Items:
>>>>

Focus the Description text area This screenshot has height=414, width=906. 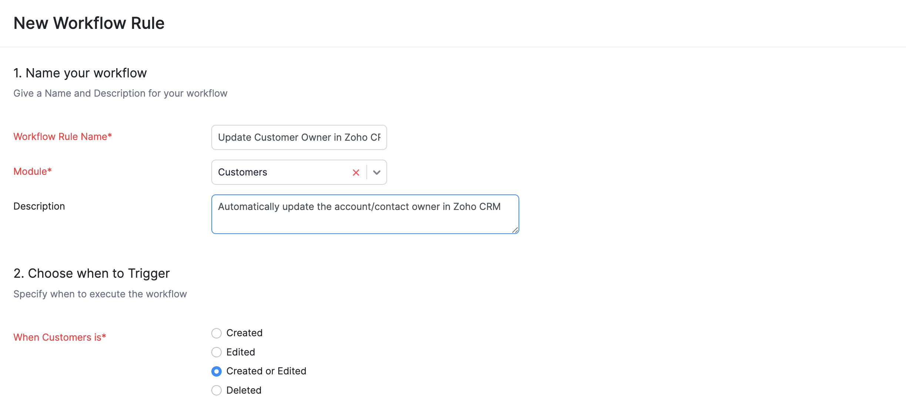[x=365, y=214]
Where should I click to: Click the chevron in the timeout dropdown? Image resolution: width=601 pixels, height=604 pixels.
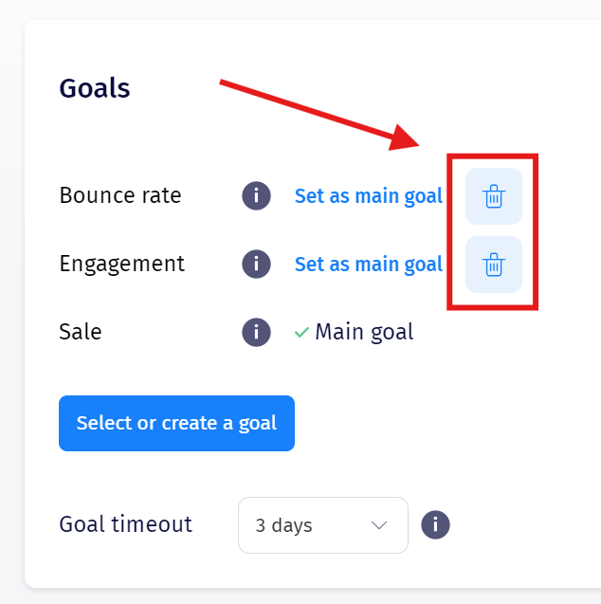click(x=379, y=525)
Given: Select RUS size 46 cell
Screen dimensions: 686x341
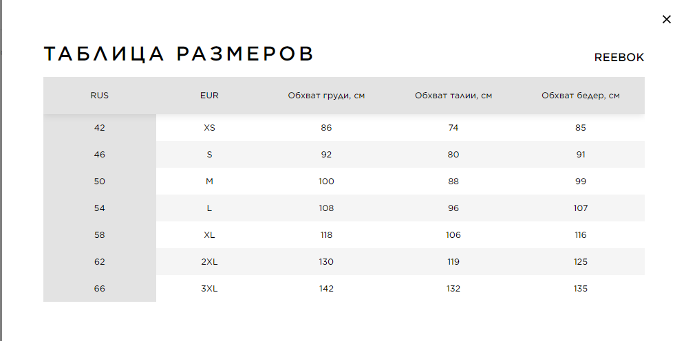Looking at the screenshot, I should [x=100, y=154].
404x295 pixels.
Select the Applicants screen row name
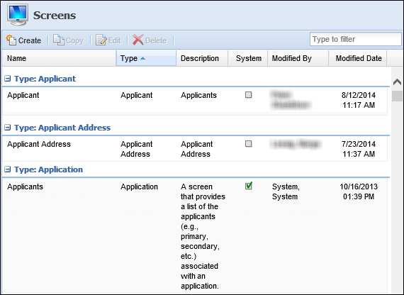pos(25,187)
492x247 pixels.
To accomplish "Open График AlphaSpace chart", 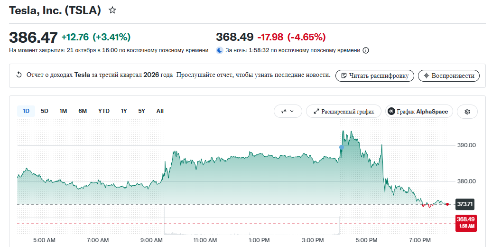I will coord(419,112).
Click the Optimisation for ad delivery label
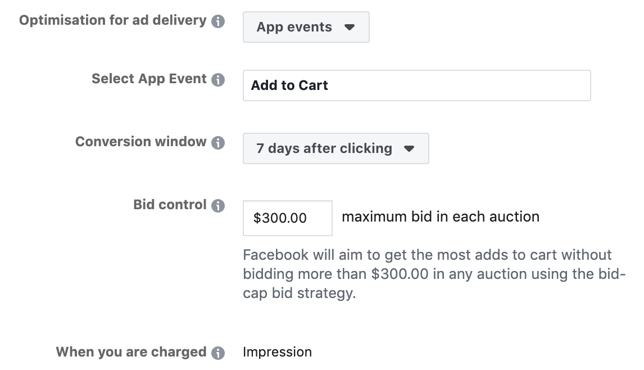This screenshot has width=644, height=370. [112, 21]
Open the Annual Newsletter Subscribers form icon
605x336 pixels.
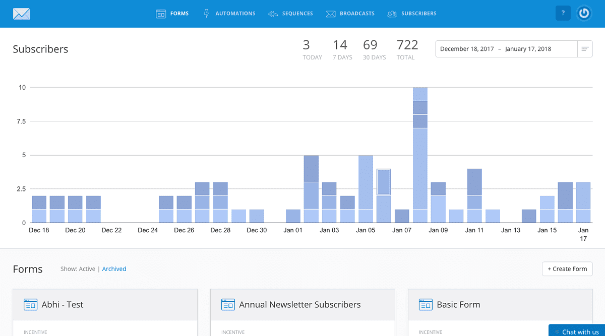[228, 305]
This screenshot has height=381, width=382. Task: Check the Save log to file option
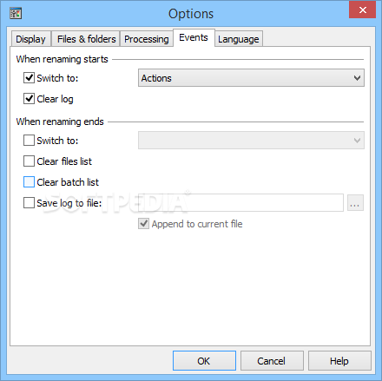pos(29,203)
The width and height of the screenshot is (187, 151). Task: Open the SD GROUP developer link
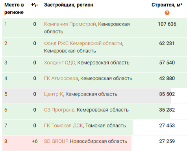(56, 141)
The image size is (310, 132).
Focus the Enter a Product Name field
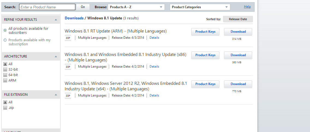click(x=47, y=7)
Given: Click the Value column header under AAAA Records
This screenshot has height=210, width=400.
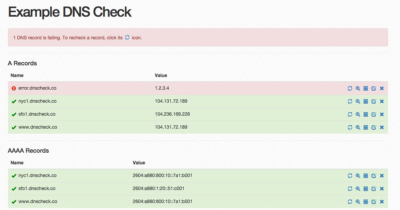Looking at the screenshot, I should click(139, 163).
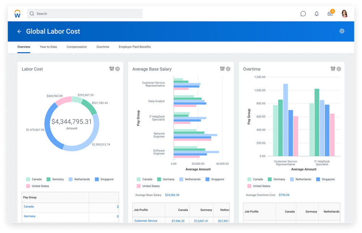The image size is (362, 233).
Task: Open chart settings on Average Base Salary card
Action: [228, 69]
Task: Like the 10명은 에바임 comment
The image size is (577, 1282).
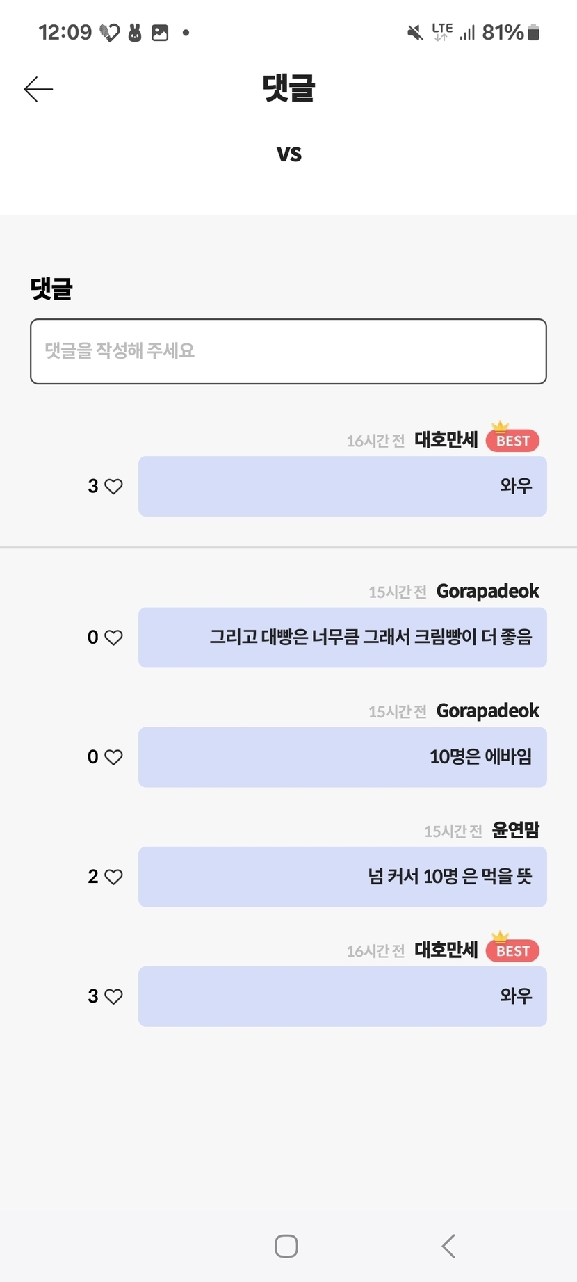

<<<<

Problem: Format everything from the line containing "The width and" down to the end of the records as a JSON list of strings, one string per line, with blank lines skipped. Leave the pictures out.

Final result:
[
  "The width and height of the screenshot is (187, 151). Task: Open the SD GROUP developer link",
  "(56, 141)",
  "The image size is (310, 132).",
  "Focus the Enter a Product Name field",
  "click(x=47, y=7)",
  "Given: Click the Value column header under AAAA Records",
  "This screenshot has height=210, width=400.",
  "Looking at the screenshot, I should click(139, 163).",
  "The image size is (362, 233).",
  "Task: Open chart settings on Average Base Salary card",
  "Action: [228, 69]",
  "Task: Like the 10명은 에바임 comment",
  "The image size is (577, 1282)."
]